Exercise aim:
Only the lines of the data below from the one with "Instruction: Click the Nextcloud logo" through the one with "Click the 计算器 calculator icon" are wanted. Repeat them exactly.

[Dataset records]
☆ ☆ ☆ ☆
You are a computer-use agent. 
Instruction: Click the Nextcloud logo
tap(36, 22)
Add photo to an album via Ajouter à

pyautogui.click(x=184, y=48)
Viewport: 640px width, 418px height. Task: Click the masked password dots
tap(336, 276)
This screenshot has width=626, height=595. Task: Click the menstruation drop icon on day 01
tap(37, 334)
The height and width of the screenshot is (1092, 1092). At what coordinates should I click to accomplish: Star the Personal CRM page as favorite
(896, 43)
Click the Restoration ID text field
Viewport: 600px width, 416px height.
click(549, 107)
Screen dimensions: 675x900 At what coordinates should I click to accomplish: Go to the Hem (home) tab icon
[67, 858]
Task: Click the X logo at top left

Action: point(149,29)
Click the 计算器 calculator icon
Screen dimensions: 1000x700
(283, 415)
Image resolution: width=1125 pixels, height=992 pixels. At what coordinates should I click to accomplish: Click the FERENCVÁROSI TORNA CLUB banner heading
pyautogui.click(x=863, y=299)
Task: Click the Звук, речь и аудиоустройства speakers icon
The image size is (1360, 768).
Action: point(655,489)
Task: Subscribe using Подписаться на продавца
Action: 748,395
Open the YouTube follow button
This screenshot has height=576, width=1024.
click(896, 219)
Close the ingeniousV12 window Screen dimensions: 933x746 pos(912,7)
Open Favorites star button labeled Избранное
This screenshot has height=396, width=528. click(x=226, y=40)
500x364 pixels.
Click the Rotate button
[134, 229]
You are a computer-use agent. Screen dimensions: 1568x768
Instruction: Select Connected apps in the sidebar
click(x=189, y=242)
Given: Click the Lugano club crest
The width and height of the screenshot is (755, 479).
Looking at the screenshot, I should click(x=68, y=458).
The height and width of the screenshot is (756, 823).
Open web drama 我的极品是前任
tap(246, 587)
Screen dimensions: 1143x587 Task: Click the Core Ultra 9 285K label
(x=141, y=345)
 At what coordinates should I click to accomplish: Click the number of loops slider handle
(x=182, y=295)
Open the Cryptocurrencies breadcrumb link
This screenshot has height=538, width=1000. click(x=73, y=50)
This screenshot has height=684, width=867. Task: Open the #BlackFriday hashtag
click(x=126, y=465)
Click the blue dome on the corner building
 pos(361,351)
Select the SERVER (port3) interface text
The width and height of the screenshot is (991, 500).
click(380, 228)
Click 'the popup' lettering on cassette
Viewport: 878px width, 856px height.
☆ ☆ ☆ ☆
Expected answer:
Instruction: Click the Nextcloud logo
tap(36, 22)
Add photo to an album via Ajouter à

pyautogui.click(x=184, y=48)
Viewport: 640px width, 418px height. Task: Click the masked password dots
tap(336, 276)
This screenshot has width=626, height=595. Task: Click the menstruation drop icon on day 01
tap(37, 334)
The height and width of the screenshot is (1092, 1092). At what coordinates should I click to accomplish: Star the Personal CRM page as favorite
(896, 43)
Click the Restoration ID text field
Viewport: 600px width, 416px height.
click(549, 107)
Screen dimensions: 675x900 At what coordinates should I click to accomplish: Go to the Hem (home) tab icon
[67, 858]
Task: Click the X logo at top left

Action: point(149,29)
Click the 计算器 calculator icon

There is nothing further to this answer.